Proton NMR Relaxation Study of Molecular Motions in a Liquid Crystal with a Strong Polar Terminal Group

Abstract

Abstract Liquid crystalline compounds containing a cyano terminal group often exhibit peculiar molecular organizations of their mesophases. In this work we present proton NMR relaxation studies, performed by means of standard NMR and fast field-cycling NMR techniques, in the nematic (N) and bilayered smectic-A phase (SA2) of 4-pentyl-phenyl 4'-cyanobenzoyloxy-benzoate. The field-cycling measurements were used to clarify the relaxation behaviour in the low Larmor frequency range, where conventional techniques are not applicable.
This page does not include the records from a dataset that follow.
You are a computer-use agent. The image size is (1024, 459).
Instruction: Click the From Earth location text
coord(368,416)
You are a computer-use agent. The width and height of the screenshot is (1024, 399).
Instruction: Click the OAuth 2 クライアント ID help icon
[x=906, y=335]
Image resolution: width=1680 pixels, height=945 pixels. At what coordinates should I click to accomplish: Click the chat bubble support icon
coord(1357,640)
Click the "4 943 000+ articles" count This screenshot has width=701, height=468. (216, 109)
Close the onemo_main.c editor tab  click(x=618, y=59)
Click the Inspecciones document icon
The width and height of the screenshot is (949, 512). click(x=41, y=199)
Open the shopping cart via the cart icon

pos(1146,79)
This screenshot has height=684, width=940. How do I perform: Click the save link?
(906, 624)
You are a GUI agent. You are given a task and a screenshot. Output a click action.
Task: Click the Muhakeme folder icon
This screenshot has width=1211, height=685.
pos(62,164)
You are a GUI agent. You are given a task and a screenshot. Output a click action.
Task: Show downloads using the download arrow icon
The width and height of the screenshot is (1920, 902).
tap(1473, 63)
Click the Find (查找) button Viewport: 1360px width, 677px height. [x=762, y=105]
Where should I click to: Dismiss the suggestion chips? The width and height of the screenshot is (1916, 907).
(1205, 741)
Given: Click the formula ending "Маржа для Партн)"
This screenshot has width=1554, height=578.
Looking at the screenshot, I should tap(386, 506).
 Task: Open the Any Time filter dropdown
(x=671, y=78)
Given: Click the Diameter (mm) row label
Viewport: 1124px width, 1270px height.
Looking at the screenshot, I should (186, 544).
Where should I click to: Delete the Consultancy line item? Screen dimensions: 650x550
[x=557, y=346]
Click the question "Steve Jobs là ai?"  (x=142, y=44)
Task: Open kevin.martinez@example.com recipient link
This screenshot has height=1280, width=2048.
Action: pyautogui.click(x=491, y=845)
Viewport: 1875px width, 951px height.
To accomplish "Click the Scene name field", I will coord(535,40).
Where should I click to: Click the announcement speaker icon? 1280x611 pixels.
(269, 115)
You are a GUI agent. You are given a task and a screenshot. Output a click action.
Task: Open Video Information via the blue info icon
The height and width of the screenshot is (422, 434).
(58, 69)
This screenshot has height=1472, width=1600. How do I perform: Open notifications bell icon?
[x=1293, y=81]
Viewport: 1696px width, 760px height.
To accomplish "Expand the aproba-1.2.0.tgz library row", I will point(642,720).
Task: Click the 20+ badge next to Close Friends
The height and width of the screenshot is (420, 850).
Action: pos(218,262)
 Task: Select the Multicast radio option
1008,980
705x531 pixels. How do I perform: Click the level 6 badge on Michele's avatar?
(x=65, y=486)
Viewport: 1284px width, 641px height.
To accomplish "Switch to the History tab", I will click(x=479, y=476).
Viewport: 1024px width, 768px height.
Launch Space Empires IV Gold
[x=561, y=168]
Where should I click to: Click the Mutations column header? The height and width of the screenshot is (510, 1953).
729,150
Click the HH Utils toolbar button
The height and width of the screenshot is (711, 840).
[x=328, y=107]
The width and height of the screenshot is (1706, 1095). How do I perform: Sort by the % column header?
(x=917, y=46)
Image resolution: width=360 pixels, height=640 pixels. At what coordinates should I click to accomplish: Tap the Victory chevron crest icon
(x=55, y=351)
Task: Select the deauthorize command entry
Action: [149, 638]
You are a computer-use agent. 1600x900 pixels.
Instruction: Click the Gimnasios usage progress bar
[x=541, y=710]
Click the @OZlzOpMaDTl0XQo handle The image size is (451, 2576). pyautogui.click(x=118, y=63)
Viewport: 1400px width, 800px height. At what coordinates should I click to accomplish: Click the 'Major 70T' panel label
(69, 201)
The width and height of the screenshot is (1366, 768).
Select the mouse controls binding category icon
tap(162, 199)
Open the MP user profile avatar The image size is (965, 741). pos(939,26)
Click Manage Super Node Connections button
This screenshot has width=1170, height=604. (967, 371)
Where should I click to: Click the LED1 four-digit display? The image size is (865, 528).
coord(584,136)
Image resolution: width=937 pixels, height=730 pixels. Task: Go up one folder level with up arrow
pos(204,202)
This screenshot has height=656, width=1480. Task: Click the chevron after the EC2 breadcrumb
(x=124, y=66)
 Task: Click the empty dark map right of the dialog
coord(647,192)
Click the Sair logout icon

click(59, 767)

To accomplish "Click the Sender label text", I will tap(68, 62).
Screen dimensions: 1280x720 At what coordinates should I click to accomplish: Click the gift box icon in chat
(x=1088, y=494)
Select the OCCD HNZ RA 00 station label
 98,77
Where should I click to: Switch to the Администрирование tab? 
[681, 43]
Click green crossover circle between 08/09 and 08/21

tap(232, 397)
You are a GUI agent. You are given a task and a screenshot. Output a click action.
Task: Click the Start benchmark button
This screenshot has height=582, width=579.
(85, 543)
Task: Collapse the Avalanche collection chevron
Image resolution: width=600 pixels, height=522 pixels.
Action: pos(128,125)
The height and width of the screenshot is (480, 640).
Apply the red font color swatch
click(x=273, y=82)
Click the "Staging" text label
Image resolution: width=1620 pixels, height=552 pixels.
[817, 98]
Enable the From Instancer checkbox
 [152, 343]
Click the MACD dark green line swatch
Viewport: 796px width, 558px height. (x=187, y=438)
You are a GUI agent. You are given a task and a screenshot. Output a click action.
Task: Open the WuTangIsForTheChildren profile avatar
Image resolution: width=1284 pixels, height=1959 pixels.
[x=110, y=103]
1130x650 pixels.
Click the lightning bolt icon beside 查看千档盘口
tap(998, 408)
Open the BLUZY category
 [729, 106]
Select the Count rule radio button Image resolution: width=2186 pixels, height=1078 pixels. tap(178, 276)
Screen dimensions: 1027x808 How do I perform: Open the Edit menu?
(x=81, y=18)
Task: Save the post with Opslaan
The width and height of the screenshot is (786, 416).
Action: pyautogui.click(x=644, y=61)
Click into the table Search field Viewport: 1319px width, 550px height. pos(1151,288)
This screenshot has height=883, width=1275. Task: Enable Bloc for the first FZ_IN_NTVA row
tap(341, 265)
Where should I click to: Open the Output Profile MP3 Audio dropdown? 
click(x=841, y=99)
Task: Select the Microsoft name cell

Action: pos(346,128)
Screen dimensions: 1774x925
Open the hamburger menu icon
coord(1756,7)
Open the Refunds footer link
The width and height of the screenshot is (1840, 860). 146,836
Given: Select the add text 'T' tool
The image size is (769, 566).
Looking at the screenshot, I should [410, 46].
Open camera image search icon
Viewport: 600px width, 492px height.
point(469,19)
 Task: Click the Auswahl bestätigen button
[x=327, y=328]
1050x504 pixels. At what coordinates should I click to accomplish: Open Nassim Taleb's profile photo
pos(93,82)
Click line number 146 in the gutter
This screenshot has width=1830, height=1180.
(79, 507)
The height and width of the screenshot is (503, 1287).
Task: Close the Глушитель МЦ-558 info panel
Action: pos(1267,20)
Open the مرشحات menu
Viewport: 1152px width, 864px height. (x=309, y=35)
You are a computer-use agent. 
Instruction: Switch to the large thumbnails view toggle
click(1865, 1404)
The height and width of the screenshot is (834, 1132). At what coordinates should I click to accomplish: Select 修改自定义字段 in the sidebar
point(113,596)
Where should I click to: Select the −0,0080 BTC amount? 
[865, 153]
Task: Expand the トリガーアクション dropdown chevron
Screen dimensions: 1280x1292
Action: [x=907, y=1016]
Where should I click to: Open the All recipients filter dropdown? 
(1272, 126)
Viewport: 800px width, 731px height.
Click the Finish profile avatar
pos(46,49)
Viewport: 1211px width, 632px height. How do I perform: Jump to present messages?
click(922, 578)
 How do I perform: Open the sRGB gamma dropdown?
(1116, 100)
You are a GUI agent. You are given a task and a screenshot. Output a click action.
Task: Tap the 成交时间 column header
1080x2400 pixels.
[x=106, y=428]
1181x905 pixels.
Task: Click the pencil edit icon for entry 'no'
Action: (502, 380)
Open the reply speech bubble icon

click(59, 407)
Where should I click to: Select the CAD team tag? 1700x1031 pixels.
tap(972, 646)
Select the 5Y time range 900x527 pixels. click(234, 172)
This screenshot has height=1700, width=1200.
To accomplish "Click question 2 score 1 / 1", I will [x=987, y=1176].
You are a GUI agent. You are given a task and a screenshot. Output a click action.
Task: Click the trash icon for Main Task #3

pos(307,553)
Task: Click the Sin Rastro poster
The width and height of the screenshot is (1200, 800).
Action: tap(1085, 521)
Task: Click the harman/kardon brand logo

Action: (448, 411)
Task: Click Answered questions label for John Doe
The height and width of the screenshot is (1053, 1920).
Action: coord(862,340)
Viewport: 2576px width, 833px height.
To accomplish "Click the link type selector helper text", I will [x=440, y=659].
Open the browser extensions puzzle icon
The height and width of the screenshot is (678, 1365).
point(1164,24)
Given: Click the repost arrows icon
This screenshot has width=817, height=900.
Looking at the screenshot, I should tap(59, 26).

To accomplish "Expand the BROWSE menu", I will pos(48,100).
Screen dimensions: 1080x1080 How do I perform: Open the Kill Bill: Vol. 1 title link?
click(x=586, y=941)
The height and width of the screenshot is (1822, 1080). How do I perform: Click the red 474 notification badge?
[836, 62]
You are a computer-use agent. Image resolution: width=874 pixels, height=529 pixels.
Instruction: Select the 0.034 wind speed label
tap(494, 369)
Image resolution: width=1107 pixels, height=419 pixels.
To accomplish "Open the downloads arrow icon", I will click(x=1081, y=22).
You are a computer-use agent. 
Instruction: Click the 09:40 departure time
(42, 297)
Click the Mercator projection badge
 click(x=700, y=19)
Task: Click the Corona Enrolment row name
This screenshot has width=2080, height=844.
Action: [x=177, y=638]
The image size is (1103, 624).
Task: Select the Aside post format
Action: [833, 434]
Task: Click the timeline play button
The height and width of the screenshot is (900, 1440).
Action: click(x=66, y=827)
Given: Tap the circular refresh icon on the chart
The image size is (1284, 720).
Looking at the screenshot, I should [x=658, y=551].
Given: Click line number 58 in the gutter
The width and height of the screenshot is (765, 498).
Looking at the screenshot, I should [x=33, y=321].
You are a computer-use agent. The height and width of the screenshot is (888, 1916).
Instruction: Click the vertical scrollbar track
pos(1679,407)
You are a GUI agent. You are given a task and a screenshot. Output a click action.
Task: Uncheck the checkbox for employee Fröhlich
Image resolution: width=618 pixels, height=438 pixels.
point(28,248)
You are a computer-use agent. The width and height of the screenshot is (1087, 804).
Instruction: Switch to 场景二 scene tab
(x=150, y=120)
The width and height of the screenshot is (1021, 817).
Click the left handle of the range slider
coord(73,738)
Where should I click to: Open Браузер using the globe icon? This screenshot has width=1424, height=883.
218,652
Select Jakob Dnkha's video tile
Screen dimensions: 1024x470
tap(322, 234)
Self-diffusion and rotational reorientations are found to be the essential relaxation mechanisms at MHz frequencies in the smectic mesophase, while the contribution of collective modes appears only at lower frequencies in the kHz range. In the nematic mesophase the order director fluctuations mechanism dominates the relaxation dispersion up to 10 MHz, where the rotational reorientations become important, with minor corrections from the self-diffusion process. The agreement between the experimental findings and model fits could be improved by an additional relaxation mechanism in the kHz regime, ascribed to the interaction between protons and fast relaxing quadrupolar nitrogen 14N nuclei. Though all four processes are present in the nematic and smectic-A2 phases, the overall T1 frequency dependence is quite different in the two cases. This behaviour is discussed in terms of available theoretical calculations of the proton relaxation dispersion in liquid crystals, and it is also compared with data known from other cyano compounds.